Return the lines of the listing verbatim, starting at the line containing "You are a computer-use agent." and ending with the final line of the listing, both included. Leave the pictures out of your answer.

* * * *

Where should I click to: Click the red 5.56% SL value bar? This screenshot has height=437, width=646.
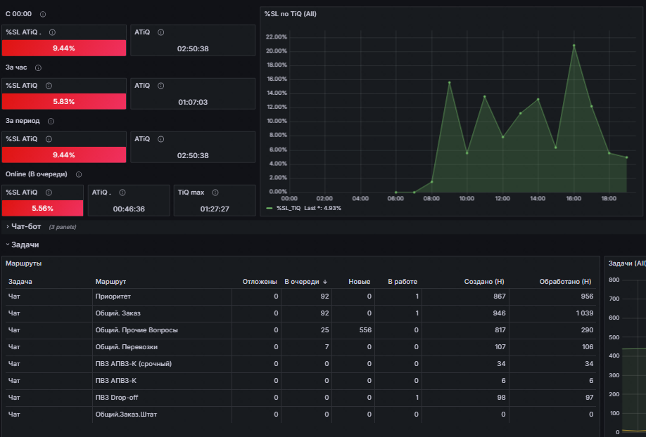(42, 208)
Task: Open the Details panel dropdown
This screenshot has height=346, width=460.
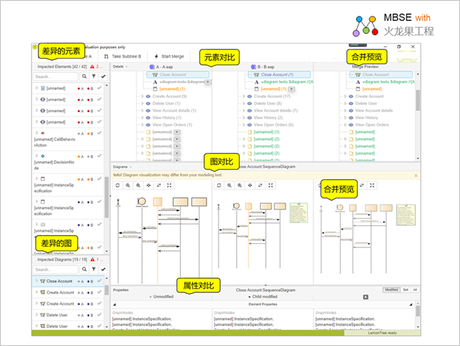Action: [x=120, y=66]
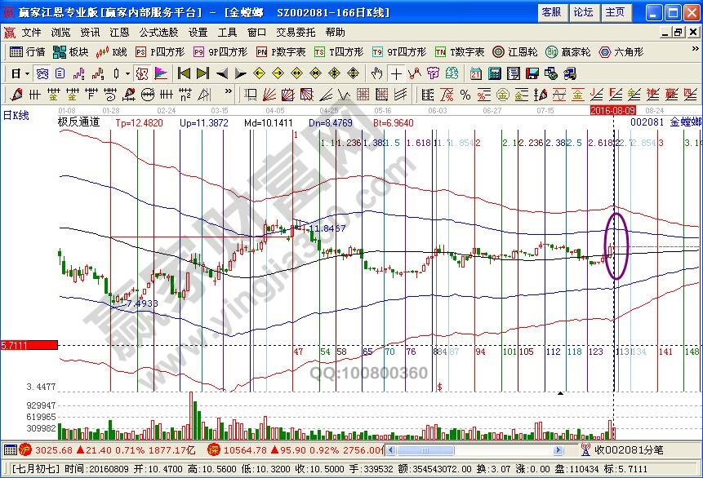Toggle the highlighted 权 adjustment button
703x478 pixels.
coord(141,73)
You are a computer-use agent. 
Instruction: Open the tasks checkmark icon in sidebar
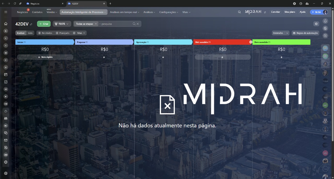pos(6,82)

* * * *

__Solution for this exercise__
You are a computer-use agent. 
Instruction: Open the tasks checkmark icon in sidebar
pos(6,82)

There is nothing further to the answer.